Le Tribunal de commerce de Vannes, dans un jugement du 9 janvier 2026, statue sur un désistement d’instance et d’action. Une société créancière avait obtenu une ordonnance d’injonction de payer contre une société holding, laquelle y a formé opposition. Une seconde société est intervenue volontairement à la procédure. Un accord ayant été trouvé, la question de droit portait sur la validité et les effets du désistement. Le tribunal prend acte du désistement et de son acceptation, constate son caractère parfait, l’extinction de l’instance, et laisse les dépens à la charge de la demanderesse initiale.
L’acceptation réciproque et la perfection du désistement.
Le tribunal constate que le désistement de la demanderesse initiale a été accepté par les sociétés défenderesses.
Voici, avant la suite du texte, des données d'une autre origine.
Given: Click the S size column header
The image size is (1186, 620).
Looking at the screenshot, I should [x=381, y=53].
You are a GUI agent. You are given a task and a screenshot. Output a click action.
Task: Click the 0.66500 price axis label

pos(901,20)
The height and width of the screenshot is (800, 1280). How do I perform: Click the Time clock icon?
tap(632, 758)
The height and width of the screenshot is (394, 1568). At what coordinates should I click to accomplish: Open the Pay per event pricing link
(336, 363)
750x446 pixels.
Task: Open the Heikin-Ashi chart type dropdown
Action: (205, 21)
Il affirme que « ce désistement a été accepté ; qu’il y aura lieu de prendre acte de cette acceptation » (Motifs). En application de l’article 395 du Code de procédure civile, il considère « que ce désistement est parfait » (Motifs). La valeur de cette solution est de rappeler le caractère contractuel du désistement, qui exige l’accord de l’adversaire pour éteindre l’instance. La portée de ce constat est de sécuriser juridiquement l’accord des parties et d’éviter toute reprise du litige.
L’extinction de l’instance et le sort des dépens.
Le tribunal prononce l’extinction de l’instance et se déclare dessaisi de l’affaire, conformément à la loi. Sur les dépens, il applique l’article 399 du Code de procédure civile, rappelant qu' »aucune convention contraire n’étant versée aux débats, il y aura lieu de laisser à la charge de la SAS BCM CONSTRUCTIONS les entiers dépens » (Motifs). La valeur de cette décision est d’appliquer la règle de principe selon laquelle la partie qui se désiste supporte les frais. La portée de cette solution est d’inciter les demandeurs à ne se désister qu’après un accord clair sur les dépens, sous peine d’en assumer la charge.